The internal nitrogen partial pressure calculating means 64 is controlled by the half-saturation time selecting means 67 as follows.
= Tissue nitrogen partial pressure PGT at the time of _{t E (t E)} is calculated.

[0044]

(Equation 3)

[0045]

(Equation 4)

In the above two equations, k is a constant, T _H2 <T _H1
Is calculated.

It should be noted that PGT (t ₀ ) = PIN ₂ (t
₀ ), the half-saturation time _TH = ( _TH2 + _TH1 )
It is preferable to calculate as / 2. Further, these times (measurement for t ₀ and t _E ) are managed by the timer means 68 of FIG.

Here, PGT (t ₀ )> PIN
_{When 2} (t ₀ ), nitrogen is excreted from the body, and when PGT (t ₀ ) <PIN ₂ (t ₀ ), nitrogen is absorbed into the body. Changing the half-saturation time at these times means that when nitrogen is discharged, the half-saturation time is long and it takes time to discharge, and conversely, when nitrogen is absorbed, the half-saturation time is It is short and the time required for absorption is short compared to the time required for discharge. In this way, the simulation of the amount of nitrogen in the body can be performed more strictly. Therefore, if an allowable value of the internal nitrogen partial pressure is set, the time required to reach this allowable value at a certain water depth (water pressure) (no decompression diving time / safety information) and the internal nitrogen partial pressure on the water surface The time until the value decreases to the equilibrium value (internal nitrogen excretion time / safety information) can be determined with high accuracy. In this manner, the diver's information processing apparatus 1 of the present embodiment includes the dive available time deriving means 92 and the in vivo nitrogen exhausting time deriving means 91 which derive the non-decompression diving available time and the internal nitrogen exhausting time as diver safety information. Have been.

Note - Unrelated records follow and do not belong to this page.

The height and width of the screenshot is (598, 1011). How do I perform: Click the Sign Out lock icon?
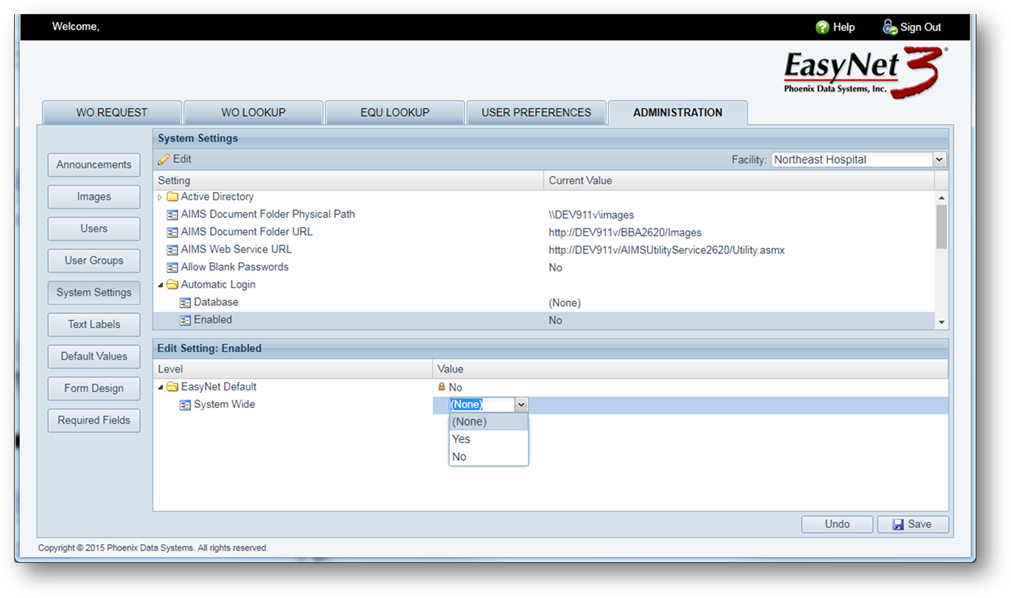click(x=889, y=27)
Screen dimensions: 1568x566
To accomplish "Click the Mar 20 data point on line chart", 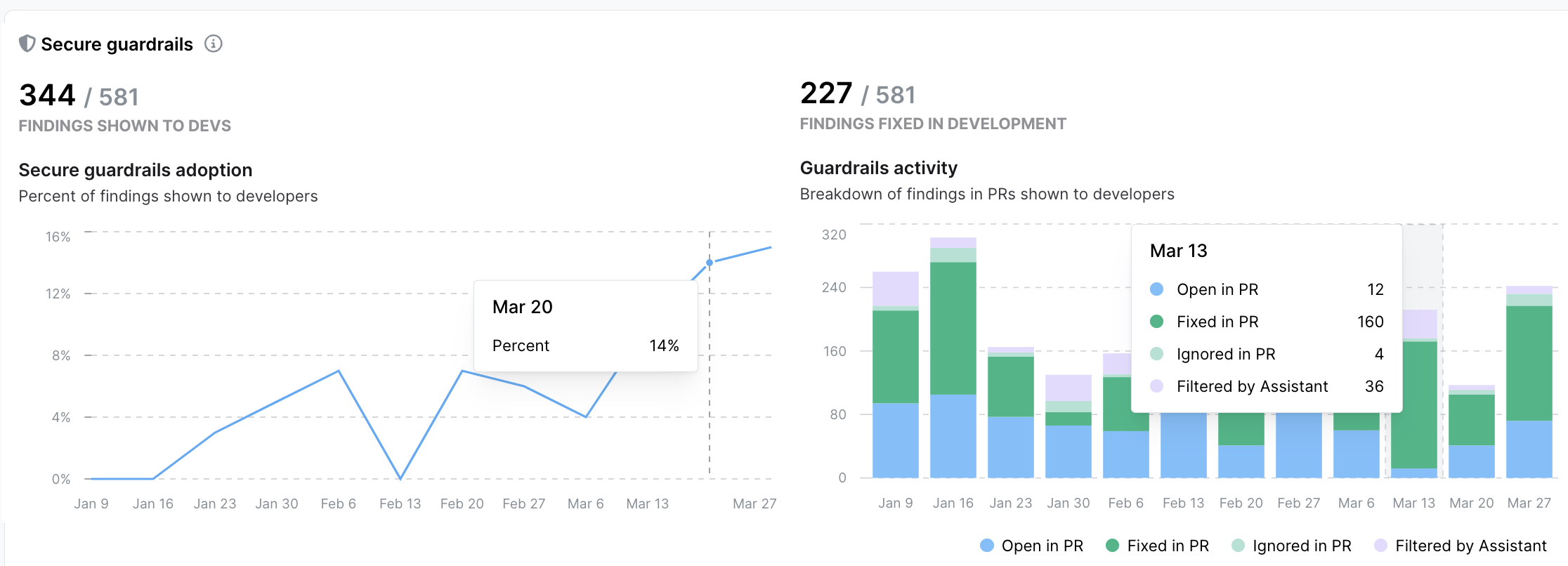I will point(710,263).
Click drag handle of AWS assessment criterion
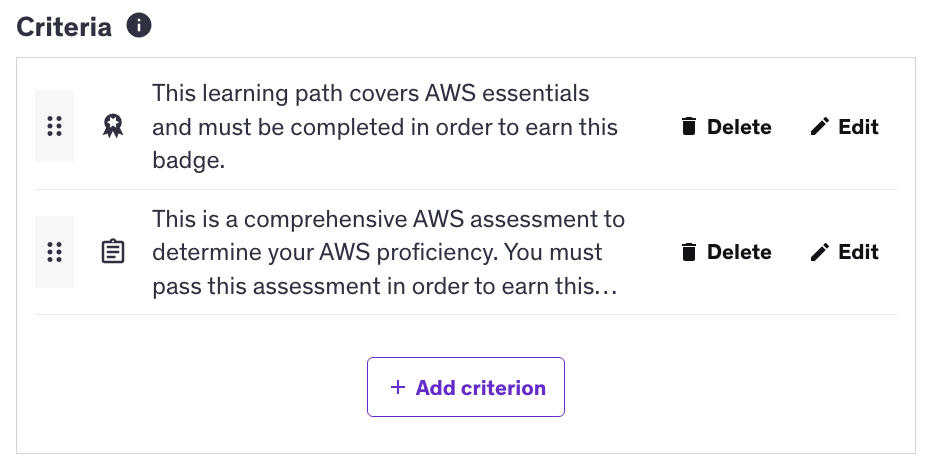The image size is (936, 470). (x=55, y=252)
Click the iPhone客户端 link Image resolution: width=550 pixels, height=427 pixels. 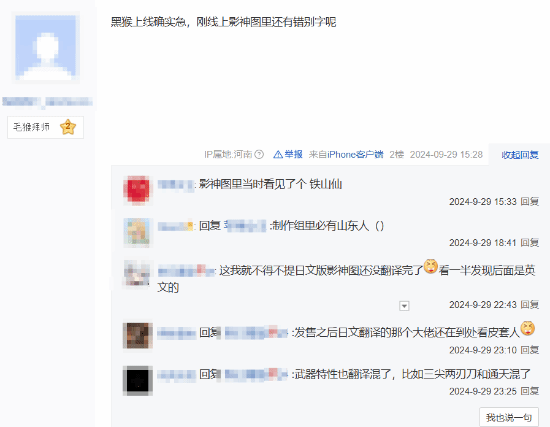pos(355,154)
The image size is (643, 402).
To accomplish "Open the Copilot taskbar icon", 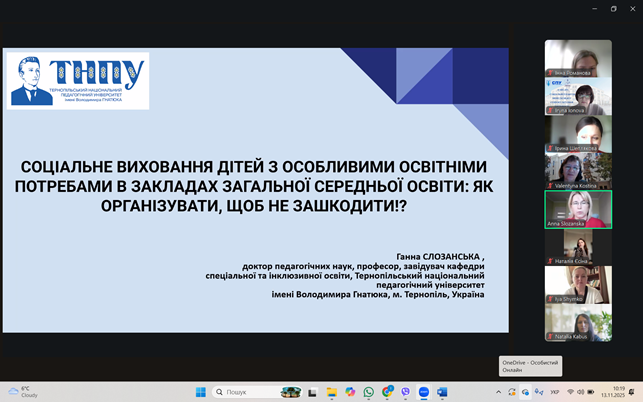I will (349, 392).
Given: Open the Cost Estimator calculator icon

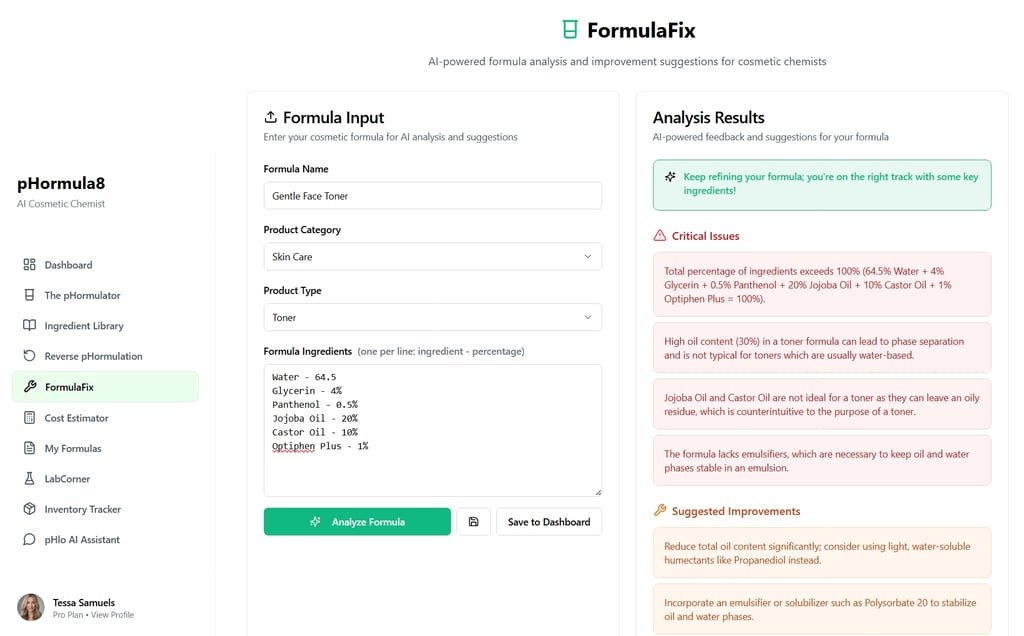Looking at the screenshot, I should pyautogui.click(x=29, y=418).
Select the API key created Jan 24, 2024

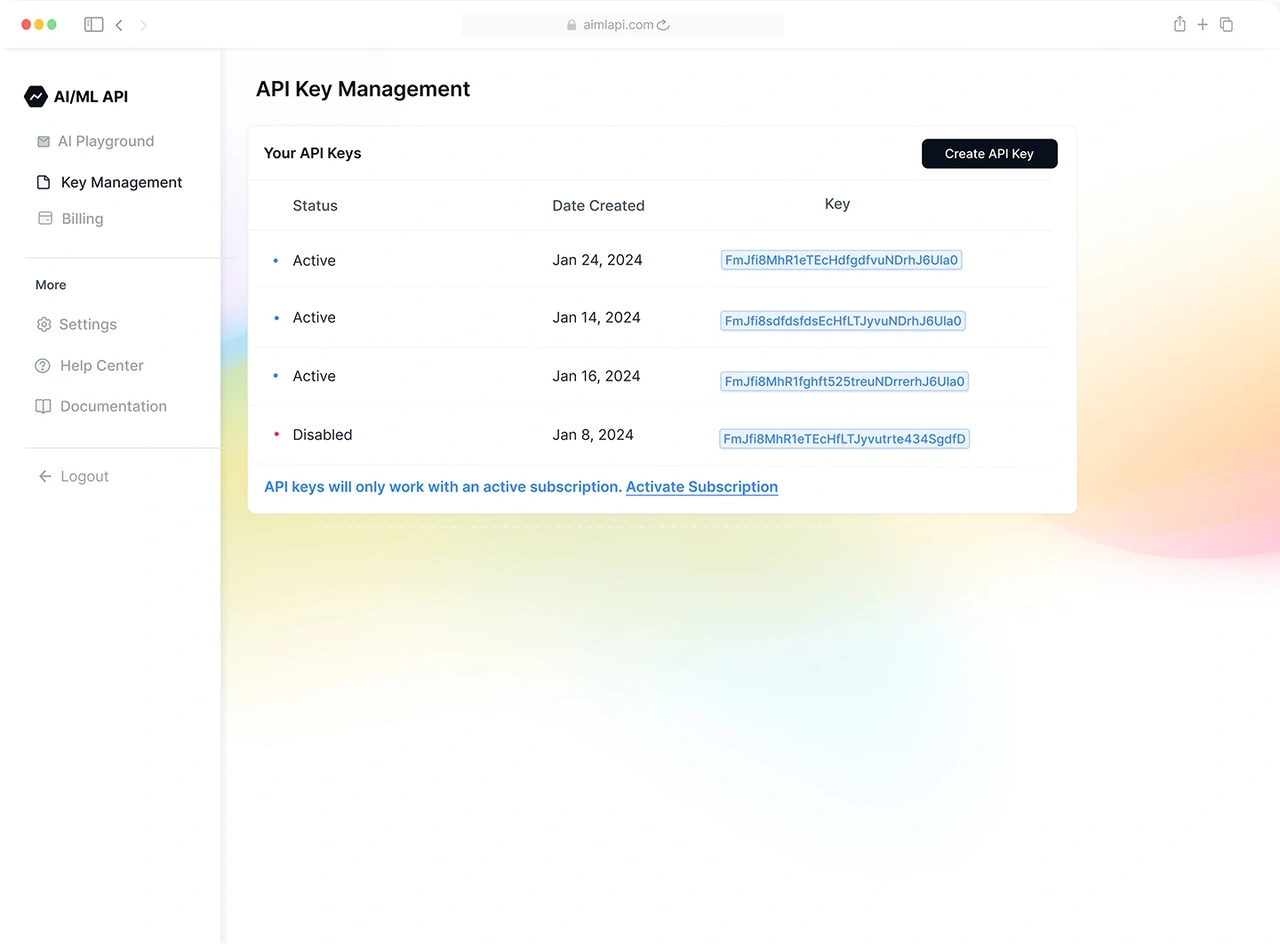click(x=840, y=259)
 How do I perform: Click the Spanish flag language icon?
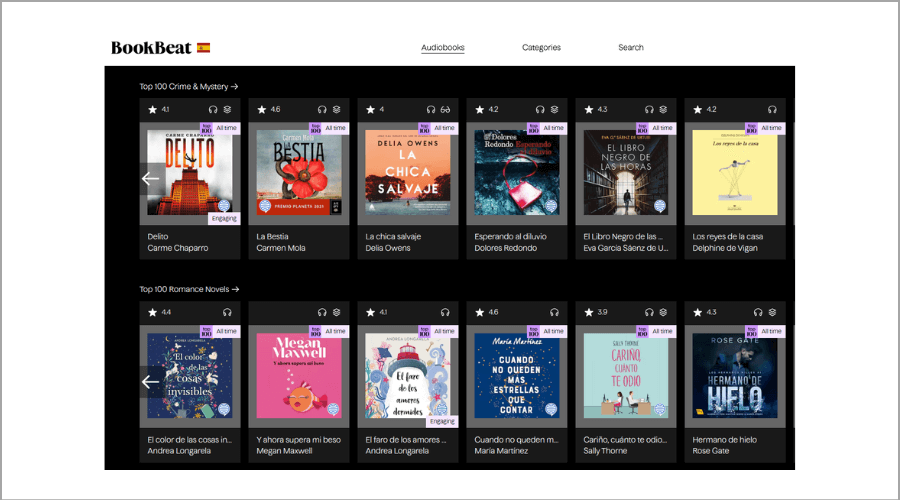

[Configuration for Determining Start / End of Diving] The diver's information processing apparatus 1 measures the depth of water, the temperature of water, the measurement of diving time, the amount of nitrogen accumulated in the body during diving. Measurement of the accumulation amount, measurement of the diver's flying speed, and the like are performed, and display and warning are performed based on the measurement results. At the end of the dive, diving information such as these measurement results and the presence or absence of a warning is recorded as log data, and is reproduced in a log mode described later. The recording operation of the diving information is performed by the time measuring means 68 and the water depth measuring means 6 shown in FIG.
1. This is performed by using a part of the functions of the water entry monitoring switch 30 and the control unit 50 (the functions of the CPU 51, the ROM 53, the RAM 54, etc.).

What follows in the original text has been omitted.